• COMPLETE THE FOLLOWING:
• A. Answer these questions about the excerpt, one per line:
(i) What kind of view did the Division Bench of the Supreme Court render?
(ii) Under Section 153(4), how much longer is the limitation for completing an assessment when a reference to a Transfer Pricing Officer is made?
(iii) How many days does Section 144C(2) give an eligible assessee to accept the variations or file objections?
• B. Retype the part of the excerpt starting at "Section 143 of" and ending at "by 12 months.".
• C. Why does the excerpt say an AO has only 30 days to pass an order of assessment? Answer in one to three sentences.

In Shelf Drilling Ron Tappmeyer Ltd. (Supra), the question before the Supreme Court was regarding the applicable limitation for passing an order of assessment in cases involving an "eligible assessee", where effect is required to be given to an order of Appellate Tribunal, High Court or the Supreme Court. In other words, the question before the Supreme Court was whether the limitation under Section 144C of the Income-tax Act, 1961 ("IT Act"), for completion of the Dispute Resolution process, is subsumed within or stands excluded from the limitation under section 153 of the IT Act, for passing an order of assessment. The Division Bench of the Supreme Court has rendered a split view. Both the views are discussed hereinafter, albeit briefly. Before dwelling into the divergent views on the legal issue involved, it would be relevant to summarise the relevant provisions of the IT Act.

Section 143 of the IT Act states that when a Return of Income is filed and processed, it results in an order of assessment being passed by an Assessing Officer ("AO"). Section 143 deals with an order of assessment in cases involving ordinary assessees, which is required to conform to the timelines under section 153. Section 153(3) sets out the limitation for finalising fresh assessment as a result of setting aside or cancelling an assessment, viz.,12 months from the end of the Financial Year in which order is received by the Commissioner. Section 153(4) states that in the event a reference to a Transfer Pricing Officer is made, then, the period of limitation available for completion of assessment shall stand extended by 12 months.

Parallelly, Section 144C of the IT Act deals with reference to the Dispute Resolution Panel ("DRP"), in cases involving an "eligible assessee", as identified under Section 144C(15). Therefore, both Sections 143 and 144C deal with passing an order of assessment, depending on the category of assessee involved. Section 144C(1) states that an AO shall, notwithstanding anything contrary contained in the IT Act, forward a draft of the proposed order of assessment to an eligible assessee. Section 144C(2) grants the eligible assessee a period of 30 days to either accept the variations proposed by the AO, or to file its objections against the same before the DRP and the AO. Section 144C(3) requires the AO to complete the assessment on the basis of the draft of the proposed order of assessment, in the event the eligible assessee intimates the AO of its acceptance of the variations, or in the event no objections are preferred within the prescribed time. Section 144C(4) states that the AO shall, notwithstanding anything contained in Section 153, pass an order of assessment under Section 144C(3), within 1 month from the end of the month in which acceptance is received, or within 1 month from the end of the month in which the period available for preferring objections under Section 144C(2) expires. Sections 144C(5) to 144C(7) and 144C(9) require the DRP, in the event objections are received by it, to issue directions as it deems fit, to enable the AO to complete assessment. Section 144C(8) empowers the AO to confirm, reduce or enhance the variations proposed in the draft of the proposed order of assessment. As per Sections 144C(10) and 144C(13), every direction issued by the DRP is binding on the AO, who shall, in conformity with the said directions, complete, notwithstanding anything contrary contained in Section 153, the assessment, within a period of 1 month from the end of the month in which such direction is issued. Section 144C(12) caps the time period for issuance of directions by the DRP at 9 months from the end of the month in which the draft of the proposed order of assessment is forwarded to the eligible assessee. In terms of the above construct, an AO has only 30 days to pass an order of assessment, irrespective of whether a draft of an order of assessment is accepted, or the DRP issues directions in the face of any objections raised.

• ENTRIES:
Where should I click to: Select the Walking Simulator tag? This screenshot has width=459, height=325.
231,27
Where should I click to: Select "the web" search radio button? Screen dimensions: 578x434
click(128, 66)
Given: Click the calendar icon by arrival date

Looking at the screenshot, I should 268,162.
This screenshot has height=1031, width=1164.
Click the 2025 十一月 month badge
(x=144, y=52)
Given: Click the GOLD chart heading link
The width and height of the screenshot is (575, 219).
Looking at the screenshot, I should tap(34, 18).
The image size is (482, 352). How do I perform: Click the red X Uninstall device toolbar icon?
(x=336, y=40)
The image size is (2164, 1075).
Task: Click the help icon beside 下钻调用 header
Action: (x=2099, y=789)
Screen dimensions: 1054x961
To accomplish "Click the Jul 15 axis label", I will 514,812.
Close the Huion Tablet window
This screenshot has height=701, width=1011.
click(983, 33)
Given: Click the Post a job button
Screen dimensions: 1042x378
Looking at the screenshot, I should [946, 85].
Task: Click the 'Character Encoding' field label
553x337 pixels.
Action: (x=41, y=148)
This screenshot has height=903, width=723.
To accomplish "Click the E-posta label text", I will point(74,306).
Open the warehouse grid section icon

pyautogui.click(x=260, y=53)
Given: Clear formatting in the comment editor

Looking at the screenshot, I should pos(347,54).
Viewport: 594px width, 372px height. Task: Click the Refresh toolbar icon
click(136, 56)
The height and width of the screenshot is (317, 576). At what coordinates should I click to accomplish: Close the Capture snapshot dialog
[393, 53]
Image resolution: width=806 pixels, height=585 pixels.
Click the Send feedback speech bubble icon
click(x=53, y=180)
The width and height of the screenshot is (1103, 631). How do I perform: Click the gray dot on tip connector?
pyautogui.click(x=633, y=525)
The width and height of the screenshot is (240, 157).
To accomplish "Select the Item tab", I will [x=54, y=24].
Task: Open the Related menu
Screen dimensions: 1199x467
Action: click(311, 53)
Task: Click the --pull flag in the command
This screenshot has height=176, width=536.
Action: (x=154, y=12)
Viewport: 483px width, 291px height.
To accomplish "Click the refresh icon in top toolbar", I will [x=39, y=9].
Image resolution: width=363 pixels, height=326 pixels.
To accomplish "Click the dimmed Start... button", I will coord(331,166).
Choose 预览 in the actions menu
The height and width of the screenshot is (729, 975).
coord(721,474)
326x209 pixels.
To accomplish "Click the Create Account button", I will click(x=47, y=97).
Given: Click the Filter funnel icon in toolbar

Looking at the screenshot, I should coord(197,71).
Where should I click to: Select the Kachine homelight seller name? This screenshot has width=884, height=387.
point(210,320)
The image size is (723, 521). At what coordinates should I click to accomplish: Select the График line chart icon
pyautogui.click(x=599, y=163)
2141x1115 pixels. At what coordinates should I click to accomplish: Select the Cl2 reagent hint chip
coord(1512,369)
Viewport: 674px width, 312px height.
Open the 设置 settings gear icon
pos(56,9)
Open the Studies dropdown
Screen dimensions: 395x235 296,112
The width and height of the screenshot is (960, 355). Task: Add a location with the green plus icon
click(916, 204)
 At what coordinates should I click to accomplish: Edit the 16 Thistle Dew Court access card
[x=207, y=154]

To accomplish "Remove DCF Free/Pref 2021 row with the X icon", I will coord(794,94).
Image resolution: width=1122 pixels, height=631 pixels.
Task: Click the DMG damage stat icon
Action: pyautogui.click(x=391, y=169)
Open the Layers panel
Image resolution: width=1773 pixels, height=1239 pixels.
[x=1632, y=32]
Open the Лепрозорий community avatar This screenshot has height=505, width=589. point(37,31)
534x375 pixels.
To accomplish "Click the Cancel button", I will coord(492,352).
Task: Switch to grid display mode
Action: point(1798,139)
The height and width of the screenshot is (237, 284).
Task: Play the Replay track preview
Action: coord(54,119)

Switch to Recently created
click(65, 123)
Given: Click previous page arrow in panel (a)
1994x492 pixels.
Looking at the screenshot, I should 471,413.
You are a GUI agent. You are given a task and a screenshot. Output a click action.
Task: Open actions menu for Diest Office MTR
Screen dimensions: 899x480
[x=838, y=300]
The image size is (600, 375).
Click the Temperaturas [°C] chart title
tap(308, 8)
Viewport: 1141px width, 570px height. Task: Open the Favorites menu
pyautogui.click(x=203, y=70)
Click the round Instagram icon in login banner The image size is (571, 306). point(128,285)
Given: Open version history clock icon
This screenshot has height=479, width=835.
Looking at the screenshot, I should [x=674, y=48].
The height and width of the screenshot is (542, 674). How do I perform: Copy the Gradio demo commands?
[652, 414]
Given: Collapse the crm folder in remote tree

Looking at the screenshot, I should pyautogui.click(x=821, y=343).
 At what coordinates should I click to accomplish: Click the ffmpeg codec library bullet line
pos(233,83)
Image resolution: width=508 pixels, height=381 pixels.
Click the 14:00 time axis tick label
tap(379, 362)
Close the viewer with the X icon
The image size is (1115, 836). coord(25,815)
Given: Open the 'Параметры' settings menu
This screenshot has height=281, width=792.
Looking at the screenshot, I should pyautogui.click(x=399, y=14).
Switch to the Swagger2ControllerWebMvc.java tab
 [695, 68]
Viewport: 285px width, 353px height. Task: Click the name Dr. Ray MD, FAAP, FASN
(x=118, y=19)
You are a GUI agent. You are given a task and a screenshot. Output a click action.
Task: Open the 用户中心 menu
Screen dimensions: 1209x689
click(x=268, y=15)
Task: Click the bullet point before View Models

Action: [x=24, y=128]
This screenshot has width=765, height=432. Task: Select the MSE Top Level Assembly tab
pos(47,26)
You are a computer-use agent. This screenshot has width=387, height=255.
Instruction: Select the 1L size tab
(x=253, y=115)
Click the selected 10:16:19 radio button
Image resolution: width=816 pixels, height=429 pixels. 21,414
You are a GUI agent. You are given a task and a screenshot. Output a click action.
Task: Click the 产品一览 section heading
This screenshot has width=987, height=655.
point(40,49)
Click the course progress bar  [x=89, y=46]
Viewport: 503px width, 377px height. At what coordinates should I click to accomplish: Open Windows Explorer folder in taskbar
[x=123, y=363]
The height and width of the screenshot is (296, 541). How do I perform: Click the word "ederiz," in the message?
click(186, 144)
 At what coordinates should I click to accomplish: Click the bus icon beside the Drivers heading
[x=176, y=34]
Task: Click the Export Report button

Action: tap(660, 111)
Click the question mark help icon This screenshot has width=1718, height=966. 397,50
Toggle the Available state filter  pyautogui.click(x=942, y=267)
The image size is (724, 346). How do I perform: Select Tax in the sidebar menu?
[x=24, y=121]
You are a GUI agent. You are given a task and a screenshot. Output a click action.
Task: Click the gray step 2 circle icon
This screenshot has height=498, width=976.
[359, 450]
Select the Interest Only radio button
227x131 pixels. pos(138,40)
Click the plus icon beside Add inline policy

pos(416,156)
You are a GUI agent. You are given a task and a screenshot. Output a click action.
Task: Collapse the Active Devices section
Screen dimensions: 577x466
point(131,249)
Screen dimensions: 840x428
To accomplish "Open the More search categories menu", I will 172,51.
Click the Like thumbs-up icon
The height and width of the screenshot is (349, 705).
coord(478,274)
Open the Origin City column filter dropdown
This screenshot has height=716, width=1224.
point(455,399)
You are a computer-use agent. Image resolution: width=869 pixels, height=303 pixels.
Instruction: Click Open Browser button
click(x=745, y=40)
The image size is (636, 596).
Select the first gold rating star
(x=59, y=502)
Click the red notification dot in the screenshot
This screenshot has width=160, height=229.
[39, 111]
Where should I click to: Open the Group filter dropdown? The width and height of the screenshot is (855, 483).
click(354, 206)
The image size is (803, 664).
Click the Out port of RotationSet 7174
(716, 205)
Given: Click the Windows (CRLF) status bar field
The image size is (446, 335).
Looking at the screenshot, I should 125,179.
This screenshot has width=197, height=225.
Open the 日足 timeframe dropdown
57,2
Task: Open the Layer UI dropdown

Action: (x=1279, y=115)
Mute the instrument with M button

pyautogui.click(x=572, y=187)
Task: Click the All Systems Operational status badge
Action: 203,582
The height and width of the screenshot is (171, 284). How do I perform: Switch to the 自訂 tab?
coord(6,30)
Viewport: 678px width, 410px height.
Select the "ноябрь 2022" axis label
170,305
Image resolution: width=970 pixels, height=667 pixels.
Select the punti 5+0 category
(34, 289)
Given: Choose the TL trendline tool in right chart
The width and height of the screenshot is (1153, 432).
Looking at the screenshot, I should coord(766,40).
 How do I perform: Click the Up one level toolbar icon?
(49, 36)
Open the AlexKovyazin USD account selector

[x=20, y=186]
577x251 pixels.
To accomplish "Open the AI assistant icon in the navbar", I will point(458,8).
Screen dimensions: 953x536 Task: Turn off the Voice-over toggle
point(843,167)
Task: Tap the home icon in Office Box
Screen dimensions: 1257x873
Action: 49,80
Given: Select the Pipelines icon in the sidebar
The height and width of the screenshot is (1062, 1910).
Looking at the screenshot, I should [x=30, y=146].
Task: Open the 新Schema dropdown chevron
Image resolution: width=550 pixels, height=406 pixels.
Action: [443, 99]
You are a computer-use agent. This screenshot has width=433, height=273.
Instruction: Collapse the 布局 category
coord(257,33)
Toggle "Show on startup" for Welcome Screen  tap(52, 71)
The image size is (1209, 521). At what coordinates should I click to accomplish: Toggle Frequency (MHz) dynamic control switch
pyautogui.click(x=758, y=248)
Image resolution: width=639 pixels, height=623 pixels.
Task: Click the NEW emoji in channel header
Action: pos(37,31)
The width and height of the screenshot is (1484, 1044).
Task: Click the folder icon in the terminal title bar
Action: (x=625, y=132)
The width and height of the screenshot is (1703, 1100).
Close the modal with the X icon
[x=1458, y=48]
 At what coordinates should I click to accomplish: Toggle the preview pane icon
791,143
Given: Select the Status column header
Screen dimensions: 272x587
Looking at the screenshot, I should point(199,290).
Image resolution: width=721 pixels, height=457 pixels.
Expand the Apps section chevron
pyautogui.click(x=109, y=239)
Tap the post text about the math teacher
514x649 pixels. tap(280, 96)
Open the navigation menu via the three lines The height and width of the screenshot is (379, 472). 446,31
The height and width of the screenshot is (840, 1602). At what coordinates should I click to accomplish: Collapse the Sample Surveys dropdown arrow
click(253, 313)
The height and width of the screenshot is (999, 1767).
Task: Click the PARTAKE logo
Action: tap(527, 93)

• PER-TASK ANSWERS:
• A.
(i) A split view.
(ii) 12 months.
(iii) 30 days.

• B.
Section 143 of the IT Act states that when a Return of Income is filed and processed, it results in an order of assessment being passed by an Assessing Officer ("AO"). Section 143 deals with an order of assessment in cases involving ordinary assessees, which is required to conform to the timelines under section 153. Section 153(3) sets out the limitation for finalising fresh assessment as a result of setting aside or cancelling an assessment, viz.,12 months from the end of the Financial Year in which order is received by the Commissioner. Section 153(4) states that in the event a reference to a Transfer Pricing Officer is made, then, the period of limitation available for completion of assessment shall stand extended by 12 months.

• C. Section 144C(4) requires the AO, notwithstanding Section 153, to pass the order within 1 month from the end of the month in which acceptance is received or the objection period expires. Sections 144C(10) and 144C(13) require the AO to complete the assessment within 1 month from the end of the month in which the DRP issues its directions. So the AO has only that month whether the draft is accepted or the DRP issues directions.